When employers make hiring and firing decisions based on an individual's age, they open themselves up to being sued. This article explains what to do if you feel like you've been discriminated against because of your age.
How to Sue Employers for Age Discrimination
If you believe you are a victim of age discrimination, you may file a charge of discrimination with the the U.S. Equal Employment Opportunity Commission (EEOC).
The EEOC processes approximately 20,000 charges of age discrimination each year. In 2003, for example, EEOC resolved 17,352 age discrimination charges and recovered $48.9 million in monetary benefits for charging parties and other aggrieved individuals (not including monetary benefits obtained through litigation).
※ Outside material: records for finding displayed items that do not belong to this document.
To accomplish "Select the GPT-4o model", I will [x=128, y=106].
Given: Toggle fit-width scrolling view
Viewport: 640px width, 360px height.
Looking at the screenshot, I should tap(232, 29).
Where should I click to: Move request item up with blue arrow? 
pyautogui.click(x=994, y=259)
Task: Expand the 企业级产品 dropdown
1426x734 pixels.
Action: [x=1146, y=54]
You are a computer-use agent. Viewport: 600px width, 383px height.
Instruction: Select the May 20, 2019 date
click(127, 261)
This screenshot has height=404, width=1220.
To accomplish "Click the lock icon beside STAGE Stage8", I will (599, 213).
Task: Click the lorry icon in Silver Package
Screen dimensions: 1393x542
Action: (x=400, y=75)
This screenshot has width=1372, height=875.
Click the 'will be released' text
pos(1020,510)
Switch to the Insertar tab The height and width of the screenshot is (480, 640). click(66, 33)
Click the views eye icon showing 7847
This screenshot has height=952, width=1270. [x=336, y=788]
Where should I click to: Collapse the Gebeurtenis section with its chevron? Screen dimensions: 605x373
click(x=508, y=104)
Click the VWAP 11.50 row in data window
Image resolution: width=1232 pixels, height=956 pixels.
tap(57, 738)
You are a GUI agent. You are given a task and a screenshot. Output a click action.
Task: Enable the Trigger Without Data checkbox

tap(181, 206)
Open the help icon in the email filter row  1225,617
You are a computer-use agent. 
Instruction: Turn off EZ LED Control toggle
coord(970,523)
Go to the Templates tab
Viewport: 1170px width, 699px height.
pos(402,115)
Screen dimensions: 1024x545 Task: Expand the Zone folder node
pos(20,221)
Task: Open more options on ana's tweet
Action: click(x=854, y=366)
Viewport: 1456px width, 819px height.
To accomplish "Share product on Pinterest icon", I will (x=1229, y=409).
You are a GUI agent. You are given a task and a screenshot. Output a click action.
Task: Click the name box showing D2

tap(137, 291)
Filing a charge implies that an employer has violated the Age Discrimination in Employment Act of 1967 (ADEA), which protects individuals who are 40 years of age or older from employment discrimination based on age.
Note that you don't have to work for the employer to file a charge against them. If you applied for a job and you believe the employer did not hire you simply because of your age, you may have a case. You also don't have to be a victim of age discrimination to file a case. For example, if you observed age discrimination at your employer, objected to it, and were subsequently penalized in some fashion for your actions, then you may have a case.
Not all employers are subject to these age discrimination laws. Any employer with 20 or more employees must comply with the ADEA. All employees, including part-time and temporary workers, are counted for purposes of determining whether an employer has a sufficient number of employees.
If you feel you were discriminated against for your age, don't wait too long to file a charge. In most geographic areas, a charge must be filed with EEOC within 300 days from the date of the alleged discrimination. In a very small number of areas where a state or local employment discrimination law does not apply, a charge must be filed within 180 days.
If the EEOC determines that there is reasonable cause to believe that discrimination occurred, a written determination and invitation to enter into conciliation discussions are issued to the parties. If conciliation efforts are not successful, the EEOC and/or the charging party may bring suit.
If you prove your case in court and can show that the employer has not had ongoing and effective efforts to avoid harassment and discrimination, you may be entitled to double damages.
Most age discrimination lawsuits are settled without a trial. Settlement terms vary considerably and are dependent on things like salary, lost wages, reinstatement, and how strong a case you might have.